* [YOUR ASSIGNMENT]:
Starting with the line that contains "Identify the click" and stopping after the line that contains "[Life at McCourt submenu] (1362, 109)", copy the entries below exactly. Include nothing else.

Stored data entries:
● ● ● ●

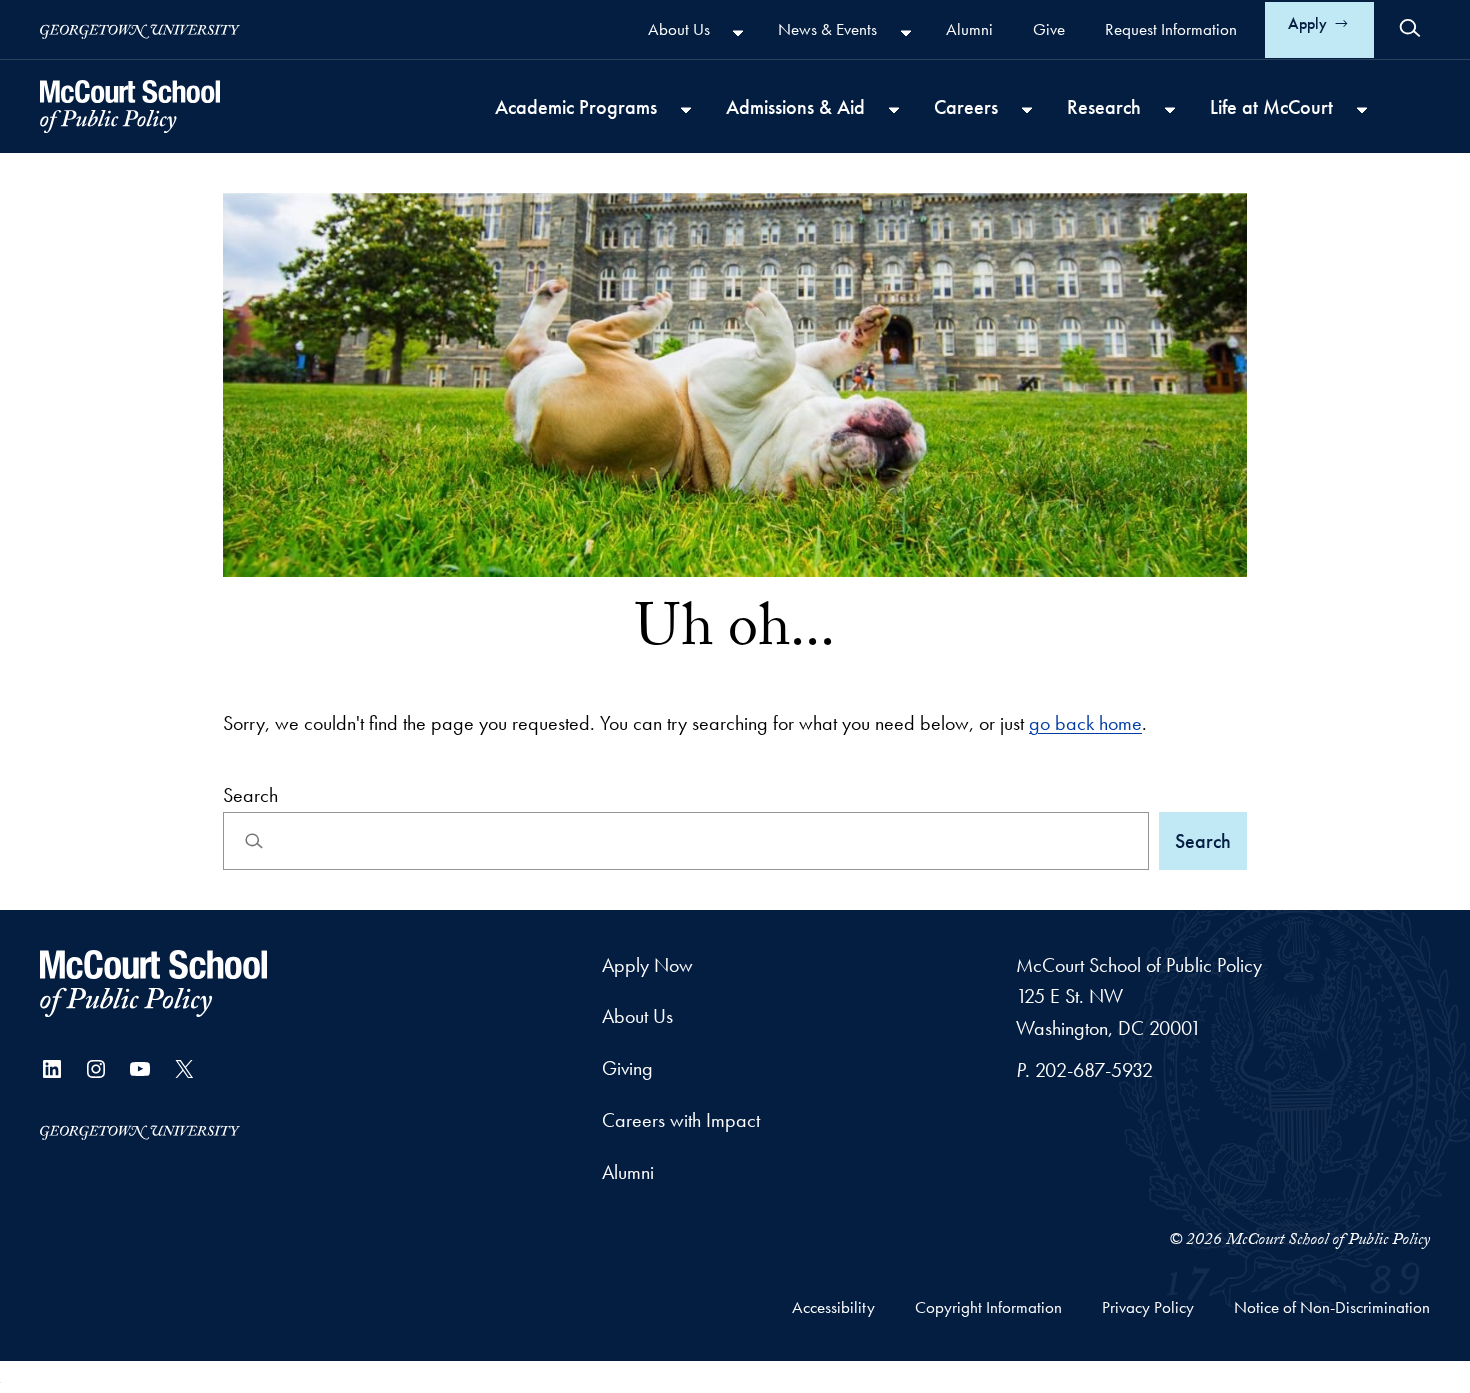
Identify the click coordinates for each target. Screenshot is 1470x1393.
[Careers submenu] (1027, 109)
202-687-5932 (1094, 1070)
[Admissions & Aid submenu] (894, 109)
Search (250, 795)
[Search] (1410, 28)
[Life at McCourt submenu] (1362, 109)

● ● ● ●

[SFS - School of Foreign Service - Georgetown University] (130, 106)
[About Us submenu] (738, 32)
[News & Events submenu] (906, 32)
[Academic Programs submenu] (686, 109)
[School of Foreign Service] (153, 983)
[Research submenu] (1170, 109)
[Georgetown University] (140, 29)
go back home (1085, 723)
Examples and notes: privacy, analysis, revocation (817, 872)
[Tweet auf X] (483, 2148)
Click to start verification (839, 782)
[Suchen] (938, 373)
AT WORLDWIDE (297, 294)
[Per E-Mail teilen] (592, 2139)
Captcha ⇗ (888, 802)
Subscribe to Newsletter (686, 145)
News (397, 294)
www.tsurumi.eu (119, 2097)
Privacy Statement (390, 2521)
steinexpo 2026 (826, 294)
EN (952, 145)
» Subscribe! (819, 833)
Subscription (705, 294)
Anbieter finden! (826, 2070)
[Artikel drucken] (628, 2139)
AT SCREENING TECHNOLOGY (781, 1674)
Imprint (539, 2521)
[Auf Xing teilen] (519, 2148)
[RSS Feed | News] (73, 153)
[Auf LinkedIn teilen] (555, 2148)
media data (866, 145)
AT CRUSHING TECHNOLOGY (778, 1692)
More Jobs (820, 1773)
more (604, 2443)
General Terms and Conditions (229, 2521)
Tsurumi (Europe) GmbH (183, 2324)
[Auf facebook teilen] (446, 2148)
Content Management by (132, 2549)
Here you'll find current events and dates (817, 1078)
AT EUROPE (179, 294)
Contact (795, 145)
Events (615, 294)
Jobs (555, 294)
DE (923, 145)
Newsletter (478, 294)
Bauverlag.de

● ● ● ●

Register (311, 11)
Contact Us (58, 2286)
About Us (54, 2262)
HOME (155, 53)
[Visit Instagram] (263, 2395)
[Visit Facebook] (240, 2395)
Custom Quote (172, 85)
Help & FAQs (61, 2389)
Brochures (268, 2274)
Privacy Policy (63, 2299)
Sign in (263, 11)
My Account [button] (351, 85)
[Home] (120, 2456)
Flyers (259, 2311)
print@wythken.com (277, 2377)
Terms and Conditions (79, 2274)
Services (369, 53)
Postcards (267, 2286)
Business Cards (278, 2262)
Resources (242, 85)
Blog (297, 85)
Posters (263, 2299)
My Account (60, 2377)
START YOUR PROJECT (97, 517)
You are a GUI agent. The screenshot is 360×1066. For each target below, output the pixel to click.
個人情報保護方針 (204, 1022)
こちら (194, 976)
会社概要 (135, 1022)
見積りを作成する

● ● ● ●

* [TASK RESULT]:
Identify the click coordinates for each target. Screenshot is 1470x1393.
[Careers submenu] (1027, 109)
202-687-5932 (1094, 1070)
[Admissions & Aid submenu] (894, 109)
Search (250, 795)
[Search] (1410, 28)
[Life at McCourt submenu] (1362, 109)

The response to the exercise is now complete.